GIVEN PASSAGE →
************
Property size must be a pozitive integer which defines number of documents to take.
Sample stage will always take randomly documents when pipeline is executed. However, due to internal caching mechanisms, when previous stage returns documents that have not changed, sample stage can also return the same documents and not randomly take new ones.
Example:
Previous stage returns 1000 documents. To take at random 50 documents, following expression can be used:
{
"sample": {
"size": 50
}
}
Sort¶
Syntax: { "sort": <ATTRIBUTE_NAMES> }
, where ATTRIBUTE_NAMES is a comma-separated list of attributes to sort by. Default sort order is ascending. Prefix attribute name with - (minus) to sort in descending order.
Example:
Previous stage returns documents with attributes name and rank. To sort by attribute name in ascending order and then by attribute rank in descending order, following expression can be used:
{
"sort": "name,-rank"
}
Skip¶
Syntax: { "skip": <SKIP> }
.
Skip stage expects pozitive integer value which specifies maximum number of leading documents to drop.
Example:
Previous stage returns sorted documents where first 3 are not needed. To drop them, following expression can be used:
{
"skip": 3
}
Limit¶
Syntax: { "limit": <LIMIT> }
.
Limit stage expects pozitive integer value which specifies maximum number of leading documents to take.
Example:
Previous stage returns sorted documents where only first 100 are needed. To drop the rest, following expression can be used:
{
"limit": 100
}
Unwind¶
Shorthand syntax: { "unwind": <FIELD_PATH_EXPRESSION> }
.
Unwind stage expects field path expression pointing to an array field. For each item in the array, stage will produce one document containing all fields including the ID. All fields will have the same value except array field which will no longer be array, but just one item from the array.
************
DATASET SECTION →
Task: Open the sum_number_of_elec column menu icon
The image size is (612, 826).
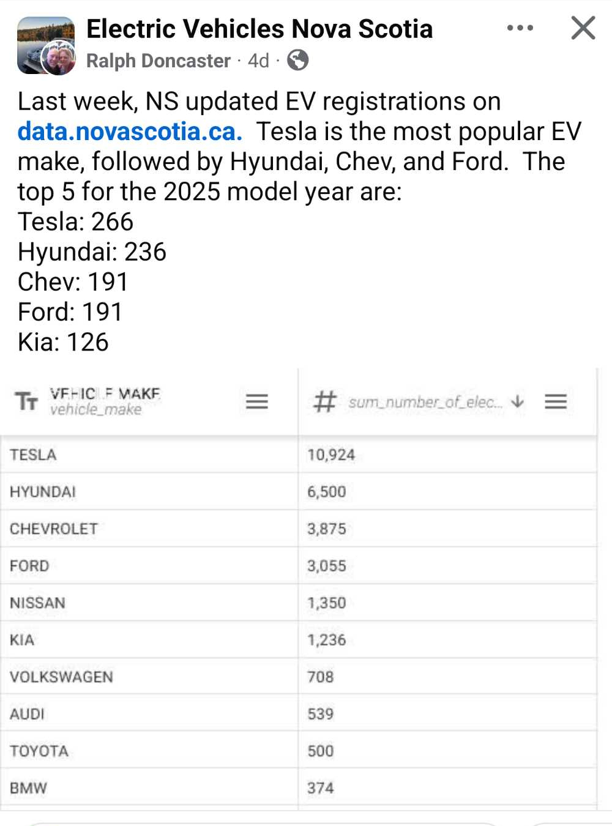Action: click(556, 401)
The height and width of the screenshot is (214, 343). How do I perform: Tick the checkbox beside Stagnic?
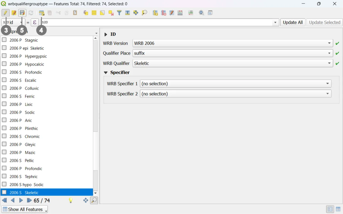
************
WORK TO BE COMPLETED →
Please write out everything in the pipeline stages passage above from "Property size must" down to "in descending order.", word for word.

FINISHED TASK →
Property size must be a pozitive integer which defines number of documents to take.
Sample stage will always take randomly documents when pipeline is executed. However, due to internal caching mechanisms, when previous stage returns documents that have not changed, sample stage can also return the same documents and not randomly take new ones.
Example:
Previous stage returns 1000 documents. To take at random 50 documents, following expression can be used:
{
"sample": {
"size": 50
}
}
Sort¶
Syntax: { "sort": <ATTRIBUTE_NAMES> }
, where ATTRIBUTE_NAMES is a comma-separated list of attributes to sort by. Default sort order is ascending. Prefix attribute name with - (minus) to sort in descending order.